For patients who underwent craniotomy followed by adjuvant SRS for brain metastases, high levels of CD138 lymphocytes within craniotomy samples were associated with improved survival compared to patients with low levels of CD138 lymphocytes. CD138 is a plasma cell marker and a proteoglycan, syndecan 1, which is expressed by solid tumor cells and plasma cells. When expressed by tumor cells, CD138 has been associated with metastasis and poor survival[25,26]. However, the infiltration of CD138 plasma cells in solid tumors has been associated with longer survival in patients with ovarian, gastroesophageal, NSCLC, and colon cancers[27]. These effects might be augmented by the localization within tumor, which would enable high concentrations of antibody to accumulate locally. Antibodies could opsonize tumor antigens, thereby facilitating antigen presentation and broadening of T-cell responses[28-30]. Moreover, antibodies could mediate direct antitumor effects by binding to and disrupting the function of their cognate antigens, activating the complement pathway, and/or triggering antibody-dependent cellular cytotoxicity[31].

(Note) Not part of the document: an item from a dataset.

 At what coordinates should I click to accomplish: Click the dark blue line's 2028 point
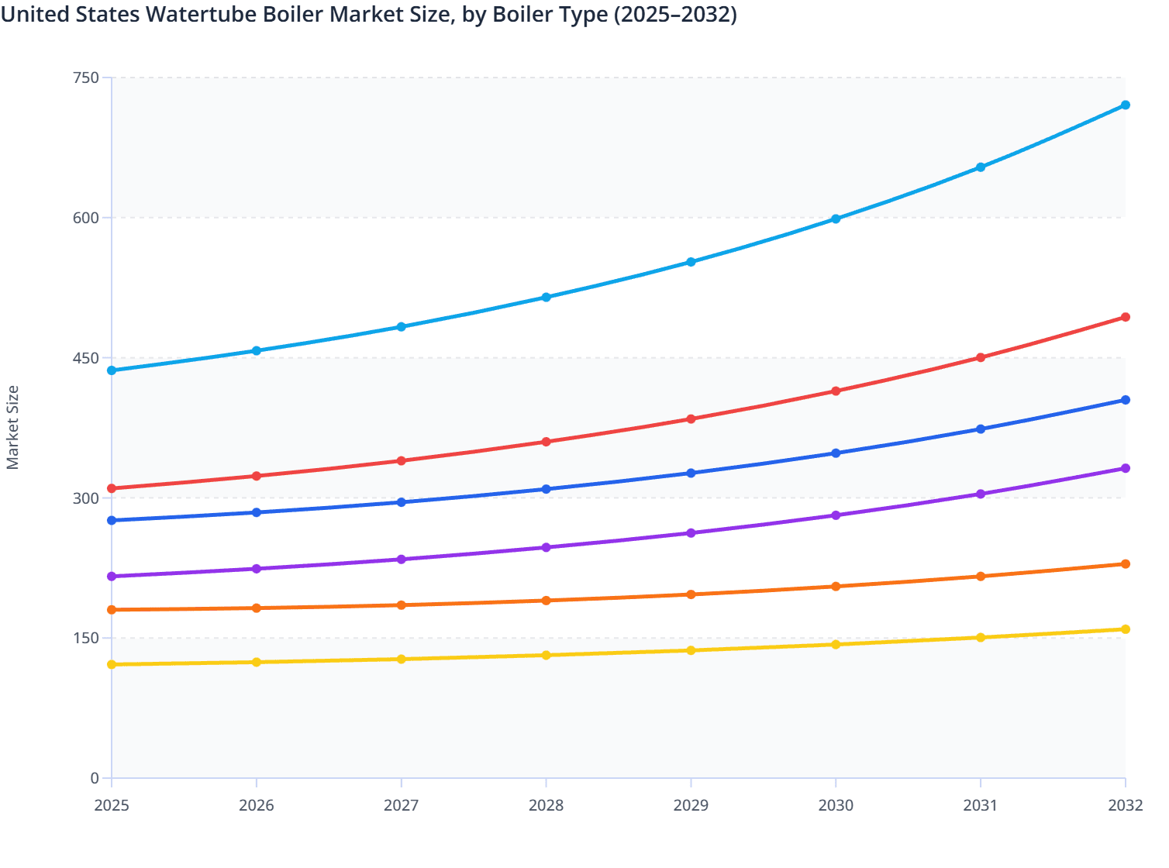click(546, 489)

Unlike biomarkers that predict for brain metastasis-specific response to a systemic agent, a biomarker with the capability of predicting SRS outcomes in patients with brain metastases from different primary tumors would have significant clinical potential given the current dilemma by which patients are selected for upfront SRS versus upfront WBRT. Several statistical models have been developed in order to help triage patients, but the ability of validate them has been somewhat questionable[14,32]. A major issue with validation of predictive models for brain metastases has been the biological heterogeneity of brain metastases and the fact that brain metastases of different primary tumors have distinct natural histories due to variations in systemic disease burden and control[5,33]. The discovery of the immunotype changes that drive these biological differences will hopefully help to improve the predictability of brain metastasis outcomes moving forward.

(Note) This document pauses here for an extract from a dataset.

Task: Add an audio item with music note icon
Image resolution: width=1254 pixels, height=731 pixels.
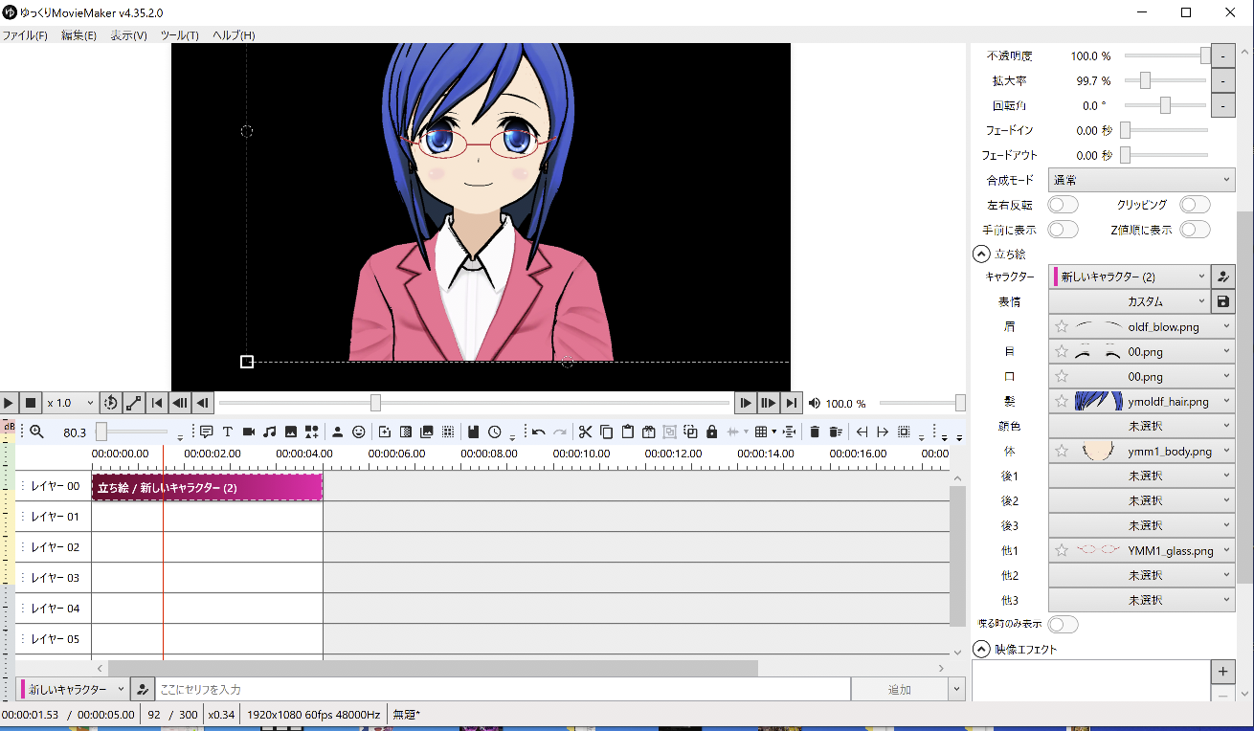Action: coord(270,432)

This study is limited by a small sample size, retrospective nature, and requires further validation in a large cohort of patients prior to utilizing CD138 as a biomarker for clinical practice. However, the identification of an immune marker within resected brain metastasis tissue that translates into improved survival outcomes is an exciting finding and warrants further investigation.

Conclusion

Patients with high levels of CD138 expressing plasma cells may have improved OS compared to patients with low levels of CD138 with a trend towards fewer intracranial failures. The results are hypothesis generating and CD138 expression should be investigated in a larger cohort of patients with resected brain metastasis tissue.